TSX:IRL - Post by User

Post by EdgarLon Mar 26, 2015 2:09pm
181 Views
Post# 23565200

Minera IRL comments on lse board

Minera IRL comments on lse boardTo the question, "What price do you think Minera IRL should be?"  Reply: "At least 90 times what it's trading at. You asked me this before. Here's how I calculate it: Let's say gold price averages $1200 over the next 9 years. They plan to mine over 100,000 oz per year at all-in sustaining cost of $646. That leaves $554x100,000=$55.4 million US. That's 36.93 million pounds. That's 15.98p per share.

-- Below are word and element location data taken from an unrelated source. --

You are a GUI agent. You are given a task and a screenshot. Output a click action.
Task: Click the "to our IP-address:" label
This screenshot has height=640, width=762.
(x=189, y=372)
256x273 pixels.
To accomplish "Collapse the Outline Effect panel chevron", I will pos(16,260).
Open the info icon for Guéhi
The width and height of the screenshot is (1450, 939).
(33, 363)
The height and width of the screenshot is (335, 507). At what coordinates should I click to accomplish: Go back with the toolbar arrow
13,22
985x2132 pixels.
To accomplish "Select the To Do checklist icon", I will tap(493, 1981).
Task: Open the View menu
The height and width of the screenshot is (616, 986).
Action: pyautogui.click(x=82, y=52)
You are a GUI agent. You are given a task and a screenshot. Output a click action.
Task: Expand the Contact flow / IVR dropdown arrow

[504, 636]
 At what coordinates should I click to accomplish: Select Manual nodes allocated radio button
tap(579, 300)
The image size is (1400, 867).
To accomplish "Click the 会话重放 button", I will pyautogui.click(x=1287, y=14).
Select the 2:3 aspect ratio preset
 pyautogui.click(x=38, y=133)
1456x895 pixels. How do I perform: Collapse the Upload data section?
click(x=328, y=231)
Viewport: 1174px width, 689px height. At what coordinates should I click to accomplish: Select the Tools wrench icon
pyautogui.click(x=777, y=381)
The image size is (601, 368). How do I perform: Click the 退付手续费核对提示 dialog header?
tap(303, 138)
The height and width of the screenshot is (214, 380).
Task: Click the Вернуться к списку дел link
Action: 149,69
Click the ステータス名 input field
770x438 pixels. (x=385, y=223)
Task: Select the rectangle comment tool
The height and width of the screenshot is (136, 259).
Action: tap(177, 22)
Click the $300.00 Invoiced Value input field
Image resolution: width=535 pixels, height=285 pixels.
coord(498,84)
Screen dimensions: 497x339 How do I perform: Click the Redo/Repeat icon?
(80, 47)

At current stock price, this works out to a p/e ratio of 0.226. The average p/e ratio on the S&P500 is currently 20.5. To reach that P/E level (and a lot of gold mining stocks have reached that level) that means the share price of Minera IRL should increase by 9071%!!! From it's current 3.62 to 328.36!!! Then take into account that with dwindling supply and increasing demand, gold is likely going to average more than $1200 - some say a lot more. Then take into account that this Ollachea resource is open on both ends and could have double, triple, and some have even said it could be up to 5 times the deposit that is currently measured and indicated. Again I ask: How can this possibly not be financed? I think we're looking at a hundred bagger - a unique opportunity to make 100 times your money. Gold stocks are in the crapper at the moment but this one is much more undervalued than average. As soon as financing is announced, it should spring forward in a big way. It should move forward steadily from there as it moves into production. And we are not dependent on this but if gold sentiment improves, we'll see really good share price improvement from that also. Some investors will wait until we've gained 5000-10000% before investing with the hopes of gaining 10 or 20%. That's not me."